What the exercise asks -
Every entry should be reproduced word for word.
Recorded information: Begin
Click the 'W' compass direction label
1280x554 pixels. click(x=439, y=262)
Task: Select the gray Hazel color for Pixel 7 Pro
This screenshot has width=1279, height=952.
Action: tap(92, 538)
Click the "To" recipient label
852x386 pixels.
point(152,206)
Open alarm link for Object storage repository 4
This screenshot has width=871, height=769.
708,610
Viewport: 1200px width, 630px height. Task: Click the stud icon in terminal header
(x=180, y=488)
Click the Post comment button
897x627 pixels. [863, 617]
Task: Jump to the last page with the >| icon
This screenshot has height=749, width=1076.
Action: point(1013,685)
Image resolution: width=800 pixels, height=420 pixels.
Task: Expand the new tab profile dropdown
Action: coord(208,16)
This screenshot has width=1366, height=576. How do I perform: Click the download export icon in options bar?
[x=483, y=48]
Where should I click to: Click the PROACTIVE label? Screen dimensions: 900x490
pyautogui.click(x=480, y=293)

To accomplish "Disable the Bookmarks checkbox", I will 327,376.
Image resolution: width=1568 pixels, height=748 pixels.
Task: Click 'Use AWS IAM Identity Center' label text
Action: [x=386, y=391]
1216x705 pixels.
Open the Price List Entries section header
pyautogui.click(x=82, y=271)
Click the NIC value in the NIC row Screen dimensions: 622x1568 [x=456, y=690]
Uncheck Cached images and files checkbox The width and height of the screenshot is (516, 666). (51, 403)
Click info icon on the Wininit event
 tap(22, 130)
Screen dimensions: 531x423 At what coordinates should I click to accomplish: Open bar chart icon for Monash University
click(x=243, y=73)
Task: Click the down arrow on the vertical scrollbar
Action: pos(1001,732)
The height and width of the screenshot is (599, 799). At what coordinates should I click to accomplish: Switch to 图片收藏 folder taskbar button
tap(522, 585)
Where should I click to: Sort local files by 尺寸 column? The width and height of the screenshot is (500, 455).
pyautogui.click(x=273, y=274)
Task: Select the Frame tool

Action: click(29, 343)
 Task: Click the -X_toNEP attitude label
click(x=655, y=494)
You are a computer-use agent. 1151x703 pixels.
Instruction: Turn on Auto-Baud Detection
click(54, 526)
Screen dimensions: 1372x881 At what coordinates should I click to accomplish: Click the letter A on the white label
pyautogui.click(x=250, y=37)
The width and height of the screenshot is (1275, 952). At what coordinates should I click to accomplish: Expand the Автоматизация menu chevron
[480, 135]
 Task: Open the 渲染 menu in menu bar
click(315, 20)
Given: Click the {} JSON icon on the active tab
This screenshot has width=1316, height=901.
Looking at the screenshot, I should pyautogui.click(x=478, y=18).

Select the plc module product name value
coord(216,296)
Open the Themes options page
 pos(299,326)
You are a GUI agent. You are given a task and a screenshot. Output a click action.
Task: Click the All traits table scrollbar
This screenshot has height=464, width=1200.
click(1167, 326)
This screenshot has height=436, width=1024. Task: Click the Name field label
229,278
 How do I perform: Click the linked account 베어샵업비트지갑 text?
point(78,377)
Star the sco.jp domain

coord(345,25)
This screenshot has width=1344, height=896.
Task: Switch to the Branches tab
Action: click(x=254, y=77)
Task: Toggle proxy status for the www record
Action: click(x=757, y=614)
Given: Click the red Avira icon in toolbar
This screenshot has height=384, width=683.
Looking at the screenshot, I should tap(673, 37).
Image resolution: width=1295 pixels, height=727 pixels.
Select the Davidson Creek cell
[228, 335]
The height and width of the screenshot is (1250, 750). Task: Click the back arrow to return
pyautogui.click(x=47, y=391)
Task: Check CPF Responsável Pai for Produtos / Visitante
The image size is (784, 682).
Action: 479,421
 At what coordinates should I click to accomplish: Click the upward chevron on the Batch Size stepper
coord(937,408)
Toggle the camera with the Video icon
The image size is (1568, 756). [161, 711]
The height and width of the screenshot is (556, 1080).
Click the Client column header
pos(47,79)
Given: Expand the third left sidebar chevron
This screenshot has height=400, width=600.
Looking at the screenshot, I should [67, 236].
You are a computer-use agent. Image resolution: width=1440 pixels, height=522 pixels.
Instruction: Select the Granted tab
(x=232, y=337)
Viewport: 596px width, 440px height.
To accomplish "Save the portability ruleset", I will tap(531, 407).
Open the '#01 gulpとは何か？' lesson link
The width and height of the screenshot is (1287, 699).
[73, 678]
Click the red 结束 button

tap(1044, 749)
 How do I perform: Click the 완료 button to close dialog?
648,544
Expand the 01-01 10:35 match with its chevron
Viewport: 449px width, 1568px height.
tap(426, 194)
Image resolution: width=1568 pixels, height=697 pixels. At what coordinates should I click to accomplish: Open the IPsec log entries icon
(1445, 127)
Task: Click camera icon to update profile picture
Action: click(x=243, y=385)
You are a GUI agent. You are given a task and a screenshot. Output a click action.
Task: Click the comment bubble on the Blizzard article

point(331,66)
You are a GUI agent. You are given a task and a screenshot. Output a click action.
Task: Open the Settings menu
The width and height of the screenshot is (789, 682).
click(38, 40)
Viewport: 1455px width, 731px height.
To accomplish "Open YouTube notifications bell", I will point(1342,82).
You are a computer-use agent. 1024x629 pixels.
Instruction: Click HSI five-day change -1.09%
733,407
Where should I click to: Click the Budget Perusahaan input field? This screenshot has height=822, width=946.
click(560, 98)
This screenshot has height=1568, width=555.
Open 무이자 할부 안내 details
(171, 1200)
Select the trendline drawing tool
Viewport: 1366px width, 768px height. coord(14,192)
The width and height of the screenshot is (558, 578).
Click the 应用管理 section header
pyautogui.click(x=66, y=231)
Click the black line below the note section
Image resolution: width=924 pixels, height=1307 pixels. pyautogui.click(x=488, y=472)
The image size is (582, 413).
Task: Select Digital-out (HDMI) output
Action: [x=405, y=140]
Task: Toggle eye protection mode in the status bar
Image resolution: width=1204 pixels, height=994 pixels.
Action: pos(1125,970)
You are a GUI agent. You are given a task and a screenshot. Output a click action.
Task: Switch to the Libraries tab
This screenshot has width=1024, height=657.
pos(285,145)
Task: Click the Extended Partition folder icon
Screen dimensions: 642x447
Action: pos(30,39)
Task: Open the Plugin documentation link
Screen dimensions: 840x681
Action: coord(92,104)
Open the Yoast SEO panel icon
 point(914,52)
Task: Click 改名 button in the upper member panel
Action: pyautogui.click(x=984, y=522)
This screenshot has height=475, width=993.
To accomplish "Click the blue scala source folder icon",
Recorded information: End
Answer to this exercise -
Click the 'W' compass direction label
1280x554 pixels. click(x=439, y=262)
Task: Select the gray Hazel color for Pixel 7 Pro
This screenshot has width=1279, height=952.
Action: tap(92, 538)
Click the "To" recipient label
852x386 pixels.
point(152,206)
Open alarm link for Object storage repository 4
This screenshot has width=871, height=769.
708,610
Viewport: 1200px width, 630px height. Task: Click the stud icon in terminal header
(x=180, y=488)
Click the Post comment button
897x627 pixels. [863, 617]
Task: Jump to the last page with the >| icon
This screenshot has height=749, width=1076.
Action: point(1013,685)
Image resolution: width=800 pixels, height=420 pixels.
Task: Expand the new tab profile dropdown
Action: coord(208,16)
This screenshot has width=1366, height=576. How do I perform: Click the download export icon in options bar?
[x=483, y=48]
Where should I click to: Click the PROACTIVE label? Screen dimensions: 900x490
pyautogui.click(x=480, y=293)

To accomplish "Disable the Bookmarks checkbox", I will 327,376.
Image resolution: width=1568 pixels, height=748 pixels.
Task: Click 'Use AWS IAM Identity Center' label text
Action: [x=386, y=391]
1216x705 pixels.
Open the Price List Entries section header
pyautogui.click(x=82, y=271)
Click the NIC value in the NIC row Screen dimensions: 622x1568 [x=456, y=690]
Uncheck Cached images and files checkbox The width and height of the screenshot is (516, 666). (51, 403)
Click info icon on the Wininit event
 tap(22, 130)
Screen dimensions: 531x423 At what coordinates should I click to accomplish: Open bar chart icon for Monash University
click(x=243, y=73)
Task: Click the down arrow on the vertical scrollbar
Action: pos(1001,732)
The height and width of the screenshot is (599, 799). At what coordinates should I click to accomplish: Switch to 图片收藏 folder taskbar button
tap(522, 585)
Where should I click to: Sort local files by 尺寸 column? The width and height of the screenshot is (500, 455).
pyautogui.click(x=273, y=274)
Task: Select the Frame tool

Action: click(29, 343)
 Task: Click the -X_toNEP attitude label
click(x=655, y=494)
You are a computer-use agent. 1151x703 pixels.
Instruction: Turn on Auto-Baud Detection
click(54, 526)
Screen dimensions: 1372x881 At what coordinates should I click to accomplish: Click the letter A on the white label
pyautogui.click(x=250, y=37)
The width and height of the screenshot is (1275, 952). At what coordinates should I click to accomplish: Expand the Автоматизация menu chevron
[480, 135]
 Task: Open the 渲染 menu in menu bar
click(315, 20)
Given: Click the {} JSON icon on the active tab
This screenshot has width=1316, height=901.
Looking at the screenshot, I should pyautogui.click(x=478, y=18).

Select the plc module product name value
coord(216,296)
Open the Themes options page
 pos(299,326)
You are a GUI agent. You are given a task and a screenshot. Output a click action.
Task: Click the All traits table scrollbar
This screenshot has height=464, width=1200.
click(1167, 326)
This screenshot has height=436, width=1024. Task: Click the Name field label
229,278
 How do I perform: Click the linked account 베어샵업비트지갑 text?
point(78,377)
Star the sco.jp domain

coord(345,25)
This screenshot has width=1344, height=896.
Task: Switch to the Branches tab
Action: click(x=254, y=77)
Task: Toggle proxy status for the www record
Action: click(x=757, y=614)
Given: Click the red Avira icon in toolbar
This screenshot has height=384, width=683.
Looking at the screenshot, I should tap(673, 37).
Image resolution: width=1295 pixels, height=727 pixels.
Select the Davidson Creek cell
[228, 335]
The height and width of the screenshot is (1250, 750). Task: Click the back arrow to return
pyautogui.click(x=47, y=391)
Task: Check CPF Responsável Pai for Produtos / Visitante
The image size is (784, 682).
Action: 479,421
 At what coordinates should I click to accomplish: Click the upward chevron on the Batch Size stepper
coord(937,408)
Toggle the camera with the Video icon
The image size is (1568, 756). [161, 711]
The height and width of the screenshot is (556, 1080).
Click the Client column header
pos(47,79)
Given: Expand the third left sidebar chevron
This screenshot has height=400, width=600.
Looking at the screenshot, I should [67, 236].
You are a computer-use agent. Image resolution: width=1440 pixels, height=522 pixels.
Instruction: Select the Granted tab
(x=232, y=337)
Viewport: 596px width, 440px height.
To accomplish "Save the portability ruleset", I will tap(531, 407).
Open the '#01 gulpとは何か？' lesson link
The width and height of the screenshot is (1287, 699).
[73, 678]
Click the red 结束 button

tap(1044, 749)
 How do I perform: Click the 완료 button to close dialog?
648,544
Expand the 01-01 10:35 match with its chevron
Viewport: 449px width, 1568px height.
tap(426, 194)
Image resolution: width=1568 pixels, height=697 pixels. At what coordinates should I click to accomplish: Open the IPsec log entries icon
(1445, 127)
Task: Click camera icon to update profile picture
Action: click(x=243, y=385)
You are a GUI agent. You are given a task and a screenshot. Output a click action.
Task: Click the comment bubble on the Blizzard article

point(331,66)
You are a GUI agent. You are given a task and a screenshot. Output a click action.
Task: Open the Settings menu
The width and height of the screenshot is (789, 682).
click(38, 40)
Viewport: 1455px width, 731px height.
To accomplish "Open YouTube notifications bell", I will point(1342,82).
You are a computer-use agent. 1024x629 pixels.
Instruction: Click HSI five-day change -1.09%
733,407
Where should I click to: Click the Budget Perusahaan input field? This screenshot has height=822, width=946.
click(560, 98)
This screenshot has height=1568, width=555.
Open 무이자 할부 안내 details
(171, 1200)
Select the trendline drawing tool
Viewport: 1366px width, 768px height. coord(14,192)
The width and height of the screenshot is (558, 578).
Click the 应用管理 section header
pyautogui.click(x=66, y=231)
Click the black line below the note section
Image resolution: width=924 pixels, height=1307 pixels. pyautogui.click(x=488, y=472)
The image size is (582, 413).
Task: Select Digital-out (HDMI) output
Action: [x=405, y=140]
Task: Toggle eye protection mode in the status bar
Image resolution: width=1204 pixels, height=994 pixels.
Action: pos(1125,970)
You are a GUI agent. You are given a task and a screenshot. Output a click action.
Task: Switch to the Libraries tab
This screenshot has width=1024, height=657.
pos(285,145)
Task: Click the Extended Partition folder icon
Screen dimensions: 642x447
Action: pos(30,39)
Task: Open the Plugin documentation link
Screen dimensions: 840x681
Action: coord(92,104)
Open the Yoast SEO panel icon
 point(914,52)
Task: Click 改名 button in the upper member panel
Action: pyautogui.click(x=984, y=522)
This screenshot has height=475, width=993.
To accomplish "Click the blue scala source folder icon",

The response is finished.